__Text__
· · ·

Figure 2. GC chromatogram of scaled up conversion of vanillin into vanillonitrile and MS of the major compound (t_R = 6.33 min).

Figure 2. GC chromatogram of scaled up conversion of vanillin into vanillonitrile and MS of the major compound (t_R = 6.33 min).

3. Experimental

3.1. General

The HRGC/MS analyses were carried out on a Shidmadzu QP-2010 operating in electron ionization mode at 70 eV. Helium was used as carrier gas and the injection split ratio was 1:100. Separation was achieved on DB-5 capillary column (30 m × 0.25 mm × 0.25 μm) using the following temperature program: 1 min at 60 °C, 20 ºC/min until 260ºC, then 10 min at 260 ºC. Ion source and injection temperature were at 260 ºC. ¹H-NMR spectrum of vanillonitrile was recorded on a Bruker HC200 spectrometer, using CDCl₃ as solvent. The FTIR spectrum was recorded on a Nicolet 550 spectrometer (KBr pellets).

· · ·

__Supplied material__
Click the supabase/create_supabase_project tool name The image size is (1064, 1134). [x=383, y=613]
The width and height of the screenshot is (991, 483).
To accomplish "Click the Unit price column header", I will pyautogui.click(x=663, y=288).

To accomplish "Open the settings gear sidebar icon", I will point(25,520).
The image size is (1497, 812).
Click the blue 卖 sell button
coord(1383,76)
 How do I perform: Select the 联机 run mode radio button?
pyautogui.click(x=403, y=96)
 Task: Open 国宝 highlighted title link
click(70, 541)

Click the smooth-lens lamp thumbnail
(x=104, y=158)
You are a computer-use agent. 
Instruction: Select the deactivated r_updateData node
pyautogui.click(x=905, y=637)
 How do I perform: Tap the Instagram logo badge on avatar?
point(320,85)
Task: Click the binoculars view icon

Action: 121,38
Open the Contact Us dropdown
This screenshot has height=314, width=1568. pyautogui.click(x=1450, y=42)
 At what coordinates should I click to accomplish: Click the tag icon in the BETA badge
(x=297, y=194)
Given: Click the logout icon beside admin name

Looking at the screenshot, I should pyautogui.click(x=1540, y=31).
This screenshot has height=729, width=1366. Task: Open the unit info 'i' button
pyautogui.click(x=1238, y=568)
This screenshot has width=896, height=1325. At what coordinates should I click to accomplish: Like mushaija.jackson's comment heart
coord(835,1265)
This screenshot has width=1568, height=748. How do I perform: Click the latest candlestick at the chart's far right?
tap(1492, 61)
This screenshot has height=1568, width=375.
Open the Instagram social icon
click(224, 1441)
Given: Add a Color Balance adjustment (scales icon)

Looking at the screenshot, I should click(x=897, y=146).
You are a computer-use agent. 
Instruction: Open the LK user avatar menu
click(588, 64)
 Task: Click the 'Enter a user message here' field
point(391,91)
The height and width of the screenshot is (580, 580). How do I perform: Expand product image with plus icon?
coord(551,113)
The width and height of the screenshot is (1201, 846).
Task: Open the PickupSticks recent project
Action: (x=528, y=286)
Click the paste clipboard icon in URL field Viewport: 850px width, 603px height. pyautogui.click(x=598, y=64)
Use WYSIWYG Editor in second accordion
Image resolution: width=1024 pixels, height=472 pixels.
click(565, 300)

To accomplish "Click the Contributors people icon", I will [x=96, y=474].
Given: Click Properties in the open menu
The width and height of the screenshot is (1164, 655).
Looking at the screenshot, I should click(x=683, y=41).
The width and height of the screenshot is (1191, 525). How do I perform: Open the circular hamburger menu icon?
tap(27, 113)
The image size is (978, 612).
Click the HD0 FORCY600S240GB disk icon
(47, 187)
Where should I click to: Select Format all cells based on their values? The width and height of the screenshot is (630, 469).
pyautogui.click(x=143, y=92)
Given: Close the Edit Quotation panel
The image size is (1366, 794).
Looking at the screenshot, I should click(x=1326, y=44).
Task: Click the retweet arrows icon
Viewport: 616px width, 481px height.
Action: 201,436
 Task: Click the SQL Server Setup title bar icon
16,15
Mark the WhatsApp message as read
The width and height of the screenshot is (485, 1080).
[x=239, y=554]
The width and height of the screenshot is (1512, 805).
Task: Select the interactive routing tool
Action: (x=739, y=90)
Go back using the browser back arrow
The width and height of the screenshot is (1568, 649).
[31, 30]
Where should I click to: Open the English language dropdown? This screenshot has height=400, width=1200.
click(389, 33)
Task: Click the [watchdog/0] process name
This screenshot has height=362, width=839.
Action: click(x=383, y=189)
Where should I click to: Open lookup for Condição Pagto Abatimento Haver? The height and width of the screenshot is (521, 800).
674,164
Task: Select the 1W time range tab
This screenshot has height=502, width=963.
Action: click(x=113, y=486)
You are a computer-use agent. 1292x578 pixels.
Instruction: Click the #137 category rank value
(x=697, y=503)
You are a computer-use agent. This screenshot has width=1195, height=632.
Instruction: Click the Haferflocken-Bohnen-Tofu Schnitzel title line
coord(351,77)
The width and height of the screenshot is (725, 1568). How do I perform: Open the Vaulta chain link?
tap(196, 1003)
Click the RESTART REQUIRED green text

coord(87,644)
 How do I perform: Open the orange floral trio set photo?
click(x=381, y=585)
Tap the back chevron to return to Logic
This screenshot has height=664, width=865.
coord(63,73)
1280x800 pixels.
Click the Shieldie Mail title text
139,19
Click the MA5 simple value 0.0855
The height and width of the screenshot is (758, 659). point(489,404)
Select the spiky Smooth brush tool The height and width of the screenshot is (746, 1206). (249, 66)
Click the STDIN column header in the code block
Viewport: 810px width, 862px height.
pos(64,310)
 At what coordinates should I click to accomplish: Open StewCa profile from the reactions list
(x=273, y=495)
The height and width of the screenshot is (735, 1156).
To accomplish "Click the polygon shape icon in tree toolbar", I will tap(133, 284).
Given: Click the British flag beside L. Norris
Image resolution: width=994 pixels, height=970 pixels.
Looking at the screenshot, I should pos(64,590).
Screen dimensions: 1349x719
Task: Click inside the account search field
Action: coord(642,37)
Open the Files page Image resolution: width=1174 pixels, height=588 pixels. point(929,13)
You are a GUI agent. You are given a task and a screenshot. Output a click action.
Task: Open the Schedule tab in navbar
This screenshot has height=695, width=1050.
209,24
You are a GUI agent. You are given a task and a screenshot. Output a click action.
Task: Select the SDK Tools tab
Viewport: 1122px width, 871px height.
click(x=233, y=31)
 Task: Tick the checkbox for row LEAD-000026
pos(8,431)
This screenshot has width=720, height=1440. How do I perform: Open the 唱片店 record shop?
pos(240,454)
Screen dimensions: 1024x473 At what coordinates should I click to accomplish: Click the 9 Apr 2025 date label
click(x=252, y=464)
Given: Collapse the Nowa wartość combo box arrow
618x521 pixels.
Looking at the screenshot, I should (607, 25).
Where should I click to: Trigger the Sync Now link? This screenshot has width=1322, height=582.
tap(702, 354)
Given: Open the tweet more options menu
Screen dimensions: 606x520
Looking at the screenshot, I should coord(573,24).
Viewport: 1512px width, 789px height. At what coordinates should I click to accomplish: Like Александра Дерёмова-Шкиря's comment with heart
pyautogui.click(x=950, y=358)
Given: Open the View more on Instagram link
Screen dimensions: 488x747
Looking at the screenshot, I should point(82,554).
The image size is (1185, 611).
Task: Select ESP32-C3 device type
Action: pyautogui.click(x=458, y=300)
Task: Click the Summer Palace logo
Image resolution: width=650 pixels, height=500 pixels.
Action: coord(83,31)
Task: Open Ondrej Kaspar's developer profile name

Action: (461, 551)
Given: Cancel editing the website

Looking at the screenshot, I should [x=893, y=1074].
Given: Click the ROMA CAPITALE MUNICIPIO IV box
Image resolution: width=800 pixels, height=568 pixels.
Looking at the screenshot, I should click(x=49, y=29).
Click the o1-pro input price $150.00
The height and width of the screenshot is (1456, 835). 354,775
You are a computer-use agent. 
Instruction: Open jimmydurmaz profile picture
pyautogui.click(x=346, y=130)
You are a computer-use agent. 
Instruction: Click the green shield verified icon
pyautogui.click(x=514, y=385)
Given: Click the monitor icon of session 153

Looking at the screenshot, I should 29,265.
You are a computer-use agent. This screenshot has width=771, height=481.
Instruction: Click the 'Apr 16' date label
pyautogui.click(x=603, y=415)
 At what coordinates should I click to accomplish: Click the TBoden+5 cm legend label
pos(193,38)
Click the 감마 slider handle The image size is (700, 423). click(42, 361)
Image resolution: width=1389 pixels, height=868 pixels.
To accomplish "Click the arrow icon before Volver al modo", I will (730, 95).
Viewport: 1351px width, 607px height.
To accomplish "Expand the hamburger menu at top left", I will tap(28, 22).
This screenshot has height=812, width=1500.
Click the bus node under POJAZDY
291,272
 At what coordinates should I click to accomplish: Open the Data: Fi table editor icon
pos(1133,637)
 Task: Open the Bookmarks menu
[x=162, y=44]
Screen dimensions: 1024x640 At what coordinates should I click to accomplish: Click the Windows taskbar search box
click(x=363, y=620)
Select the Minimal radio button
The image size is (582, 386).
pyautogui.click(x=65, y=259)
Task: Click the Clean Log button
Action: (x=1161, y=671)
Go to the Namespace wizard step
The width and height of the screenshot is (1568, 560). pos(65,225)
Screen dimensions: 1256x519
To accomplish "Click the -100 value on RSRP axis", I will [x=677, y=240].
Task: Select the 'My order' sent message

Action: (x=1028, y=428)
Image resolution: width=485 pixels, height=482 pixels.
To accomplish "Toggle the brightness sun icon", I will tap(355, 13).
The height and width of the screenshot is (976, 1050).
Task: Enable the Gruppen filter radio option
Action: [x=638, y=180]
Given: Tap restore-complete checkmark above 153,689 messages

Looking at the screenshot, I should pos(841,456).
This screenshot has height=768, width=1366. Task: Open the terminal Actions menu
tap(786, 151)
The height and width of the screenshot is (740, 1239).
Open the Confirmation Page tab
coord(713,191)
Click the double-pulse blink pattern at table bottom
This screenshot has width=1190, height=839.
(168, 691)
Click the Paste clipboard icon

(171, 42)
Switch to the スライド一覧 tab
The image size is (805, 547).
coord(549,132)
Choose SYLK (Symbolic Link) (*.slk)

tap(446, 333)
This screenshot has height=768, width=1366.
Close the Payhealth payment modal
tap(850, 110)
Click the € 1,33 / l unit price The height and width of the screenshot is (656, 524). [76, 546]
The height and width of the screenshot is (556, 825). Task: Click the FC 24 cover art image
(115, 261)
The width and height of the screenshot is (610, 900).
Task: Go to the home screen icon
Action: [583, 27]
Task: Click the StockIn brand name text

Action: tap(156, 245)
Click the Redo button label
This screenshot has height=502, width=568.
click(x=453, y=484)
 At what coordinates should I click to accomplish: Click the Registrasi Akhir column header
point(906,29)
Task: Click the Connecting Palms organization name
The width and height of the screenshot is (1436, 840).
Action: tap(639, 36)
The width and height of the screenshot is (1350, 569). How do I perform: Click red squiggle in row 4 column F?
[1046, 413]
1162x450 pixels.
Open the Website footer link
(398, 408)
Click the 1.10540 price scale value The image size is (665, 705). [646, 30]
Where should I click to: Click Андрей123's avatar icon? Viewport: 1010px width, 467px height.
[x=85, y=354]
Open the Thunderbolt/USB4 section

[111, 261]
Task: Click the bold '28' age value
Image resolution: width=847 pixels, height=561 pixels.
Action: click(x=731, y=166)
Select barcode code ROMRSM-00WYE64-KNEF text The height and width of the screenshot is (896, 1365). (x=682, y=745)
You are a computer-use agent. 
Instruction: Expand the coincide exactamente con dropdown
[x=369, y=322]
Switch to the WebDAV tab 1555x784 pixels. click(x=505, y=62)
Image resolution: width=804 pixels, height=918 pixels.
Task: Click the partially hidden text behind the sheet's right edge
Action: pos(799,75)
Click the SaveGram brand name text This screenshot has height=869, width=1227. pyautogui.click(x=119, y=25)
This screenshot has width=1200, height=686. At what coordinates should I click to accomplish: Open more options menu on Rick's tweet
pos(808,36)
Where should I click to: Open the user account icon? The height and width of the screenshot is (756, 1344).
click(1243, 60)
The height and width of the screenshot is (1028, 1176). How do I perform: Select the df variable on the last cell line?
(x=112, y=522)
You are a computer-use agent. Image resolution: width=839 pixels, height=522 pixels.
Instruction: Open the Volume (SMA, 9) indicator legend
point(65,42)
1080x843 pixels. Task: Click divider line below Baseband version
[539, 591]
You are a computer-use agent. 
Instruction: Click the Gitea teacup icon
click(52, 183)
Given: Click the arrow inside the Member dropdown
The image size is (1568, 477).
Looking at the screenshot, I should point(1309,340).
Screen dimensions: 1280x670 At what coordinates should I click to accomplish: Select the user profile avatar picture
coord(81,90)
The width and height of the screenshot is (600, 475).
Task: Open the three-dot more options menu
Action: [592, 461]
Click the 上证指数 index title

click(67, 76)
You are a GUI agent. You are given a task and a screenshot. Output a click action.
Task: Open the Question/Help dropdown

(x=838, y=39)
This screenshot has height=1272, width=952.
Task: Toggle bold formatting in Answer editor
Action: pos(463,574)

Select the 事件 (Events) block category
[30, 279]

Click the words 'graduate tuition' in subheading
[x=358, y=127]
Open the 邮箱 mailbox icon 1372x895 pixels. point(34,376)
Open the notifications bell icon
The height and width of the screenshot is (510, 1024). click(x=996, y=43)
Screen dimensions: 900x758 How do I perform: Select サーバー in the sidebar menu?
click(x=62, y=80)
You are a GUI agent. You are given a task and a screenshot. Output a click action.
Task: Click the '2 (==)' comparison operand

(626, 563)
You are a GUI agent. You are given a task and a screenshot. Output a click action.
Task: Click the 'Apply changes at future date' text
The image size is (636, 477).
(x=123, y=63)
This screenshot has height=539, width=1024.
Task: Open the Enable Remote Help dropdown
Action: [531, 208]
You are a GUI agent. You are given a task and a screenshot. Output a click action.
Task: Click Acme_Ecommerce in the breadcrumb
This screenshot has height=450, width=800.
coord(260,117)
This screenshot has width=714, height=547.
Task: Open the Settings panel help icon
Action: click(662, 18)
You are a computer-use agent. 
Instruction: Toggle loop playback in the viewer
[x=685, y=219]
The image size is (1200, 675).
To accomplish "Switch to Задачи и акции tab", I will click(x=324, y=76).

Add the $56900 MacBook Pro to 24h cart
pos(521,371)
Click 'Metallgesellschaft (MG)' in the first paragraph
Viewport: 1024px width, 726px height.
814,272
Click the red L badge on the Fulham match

· · ·

__Tasks to complete__
A - Check each statement against the experimental text and answer yes or no, quoting the words that decide it: (i) Helium served as the carrier gas. (ii) The ¹H-NMR spectrum was taken in DMSO. (iii) The FTIR spectrum was recorded on a Bruker spectrometer.
B - Name every instrument that the experimental text says analyses or spectra were run on.
C - From the experimental text, return the passage that begins at the words "3.1. General" and stops after "spectrometer (KBr pellets).".
Nothing in the lines is needed here.

__Solved tasks__
A -
(i) Yes: "Helium was used as carrier gas"
(ii) No: "using CDCl₃ as solvent"
(iii) No: "The FTIR spectrum was recorded on a Nicolet 550 spectrometer (KBr pellets)."

B -
- Shidmadzu QP-2010
- Bruker HC200 spectrometer
- Nicolet 550 spectrometer

C -
3.1. General

The HRGC/MS analyses were carried out on a Shidmadzu QP-2010 operating in electron ionization mode at 70 eV. Helium was used as carrier gas and the injection split ratio was 1:100. Separation was achieved on DB-5 capillary column (30 m × 0.25 mm × 0.25 μm) using the following temperature program: 1 min at 60 °C, 20 ºC/min until 260ºC, then 10 min at 260 ºC. Ion source and injection temperature were at 260 ºC. ¹H-NMR spectrum of vanillonitrile was recorded on a Bruker HC200 spectrometer, using CDCl₃ as solvent. The FTIR spectrum was recorded on a Nicolet 550 spectrometer (KBr pellets).